There are several different points of view you can take when asking yourself “How much should I weigh?” It can be important to look at all of these and balance them in a way that works for you.
From Your Own Point of View
The most important perspective, of course, is your own. Try to think realistically, both short and long-term, about how much you should weigh. While I hope you won’t buy in to the belief that you should look like people on magazine covers, you’ll probably be most comfortable if you’re in the average range for your gender and age. If you’re not sure what that is, we discuss your BMI (Body Mass Index) in our article on How to Set Successful Weight Loss Goals.
- Am I comfortable with my level of physical activity?
- Do I have enough energy and stamina to meet the requirements of an average day?
- When I look in the mirror, am I okay (or better yet pleased) with what I see?

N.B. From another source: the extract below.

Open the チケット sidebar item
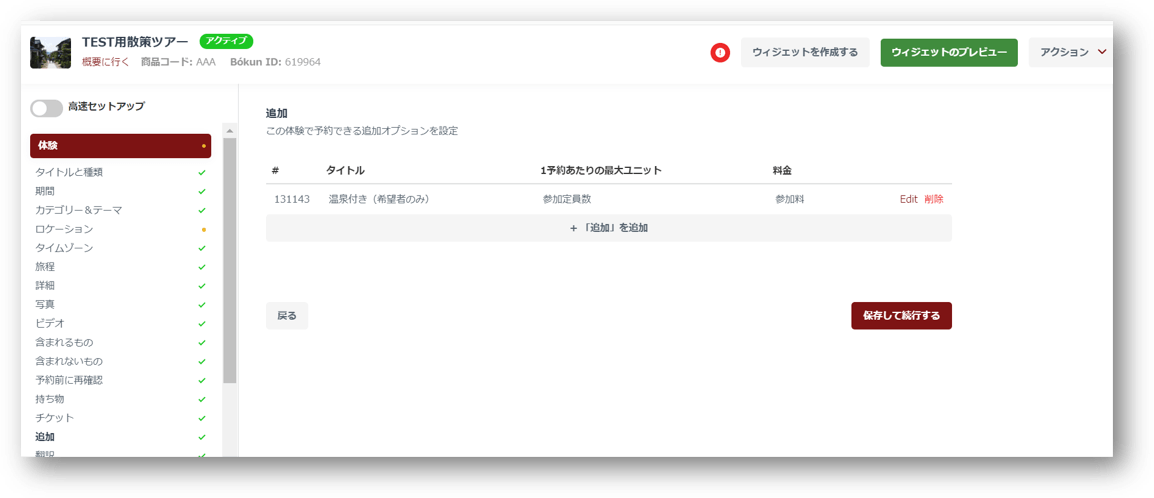 [54, 418]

- Would I consider myself physically healthy?
- Do I get sick more or less often than the other people I know?
- Am I active and regularly doing enjoyable physical activities?

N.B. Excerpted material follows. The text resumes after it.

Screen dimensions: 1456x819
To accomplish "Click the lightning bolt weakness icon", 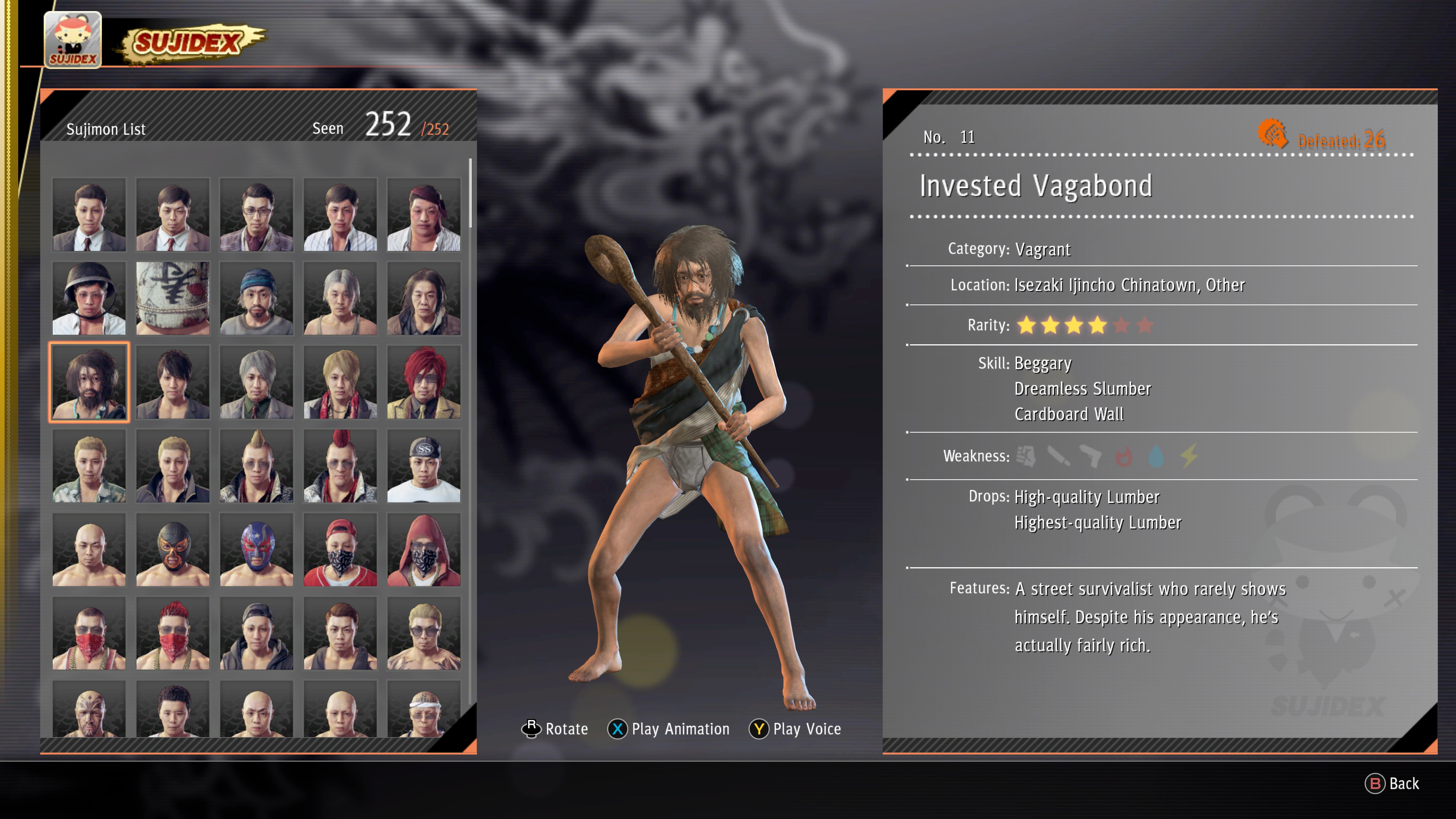I will (x=1189, y=456).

From Your Loved One’s Point of View
Losing weight only because your loved one wants you to can invite feelings of inadequacy, but their pleas to lose weight aren’t always about how you look. Remember that your loved one is sincerely concerned for your well-being. Whether we’re talking about a spouse, child or grandchild, they may “nag” you about your weight and/or health because they love you and want you around for a long time. Often, they want to get back to enjoying the activities with you that they used to be able to do. Some questions to consider:
- Do I have the energy to keep up with my children?

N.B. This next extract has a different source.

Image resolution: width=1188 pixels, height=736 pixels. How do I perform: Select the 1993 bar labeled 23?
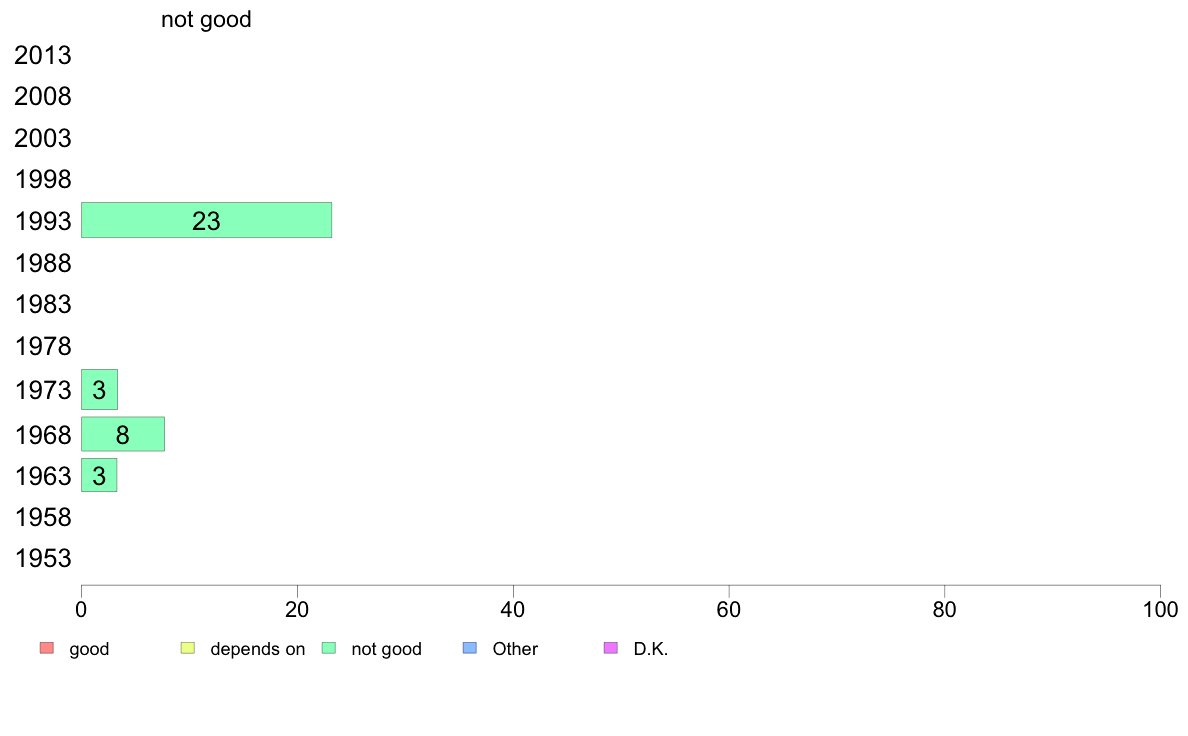click(206, 220)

- Am I enjoying a healthy sex life with my partner?
- Can I expect my health to improve or deteriorate if I keep up my current habits? How will this effect my family?
From Your Employer’s Point of View
Although employers don’t (or shouldn’t) discriminate according to the appearance of a prospective hire, we know that some jobs do have a genuine requirement for physical fitness. If you want to be able to work in most police forces, or as a firefighter, there are normally weight or fitness requirements.
For military service, there are specific guidelines for how much you should weigh, depending on age, gender, and the service you wish to enter. For example, the Air Force requires a maximum body fat of 20% for males under 30 years of age, 24% for males >30, 28% for females <30, and 32% for females >30 at point of entry to their service. To see specific weight requirements for joining the Army, Coast Guard, Marine Corps, Air Force or Navy, see the links from our “I need to lose 30 pounds” article.
From Your Doctor’s Point of View
Now here’s a point of view from which I can offer professional advice. As an American doctor, I’m bothered by the increasing obesity statistics in my country. It’s clear that the typical American diet and lifestyle are leading many to unnecessary ill health, terminating in early death. This isn’t just an American problem, by the way. I heard the other day that 2013 is likely to be the first year when deaths related to obesity worldwide outnumber deaths related to starvation.
As your doctor, I want you to experience excellent health and wellbeing for as long as possible. I know that simple changes in diet and habits can add up to a huge difference over time. For example, chosing to park 100 yards further from your office would add up to about an extra 28 miles walked per year. While this isn’t a huge amount in calories, it’s a good start. Even such light aerobic activity gets you breathing deeper, stretches your muscles, and reduces stress.
Add in a couple of flights of stairs, instead of taking an elevator, and you’re on the right track.
The habit of moving is very important. Try going for a walk during one-on-one meetings, when possible. Pace or walk when on the phone. Each hour spent in your chair without getting up puts your health at risk, so find an excuse to stretch and move frequently. Go get a glass of water – most of us don’t drink enough, and dehydration stresses the body. Any time your body is up and moving, instead of sitting still, you (at least) double the calories you burn.
Dietary choices are very important as well, and my office provides a lot of counseling on how to make healthy eating part of your lifestyle, without feeling deprived. There are also some excellent recipes on this website.
Be Aware of Signs of Health Risk
As for “How much should I weigh?”, as your doctor I’ll check out your BMI, and take into account the ratio of your belly to hips as well. Recent research has shown that significant belly fat is a strong indicator of health challenges to come. If you’re carrying a “spare tire” and your belly is large in relation to your hips (an “apple-shaped” body with excess fat primarily concentrated in the abdominal area), you are likely to be in more danger of adverse health issues than someone of the same weight who is more “pear-shaped”.
The apple-shaped body is associated with risk of diabetes and/or cardiovascular disease. While specific target waist circumference measurements vary by gender and even ethnic background, and the waist-to-hip ratio is important, a waist measurement larger than 35″ (88 cm) for women or 40″ (102 cm) for men could be a danger sign.
Optimum Personal Weight Is, Well, Personal
Of course, your whole medical history and pre-existing conditions have to be taken into account in deciding how much you should weigh, but in general most of us want to have a “normal” BMI. If you work out a lot and have significant muscle built up, a higher BMI will be normal for you. You’ll weigh more than “normal”, eat more calories than “normal”, and yet be perfectly healthy for someone with your physical profile. That’s why it’s so important to look at how much you “should” weigh from a wholistic perspective.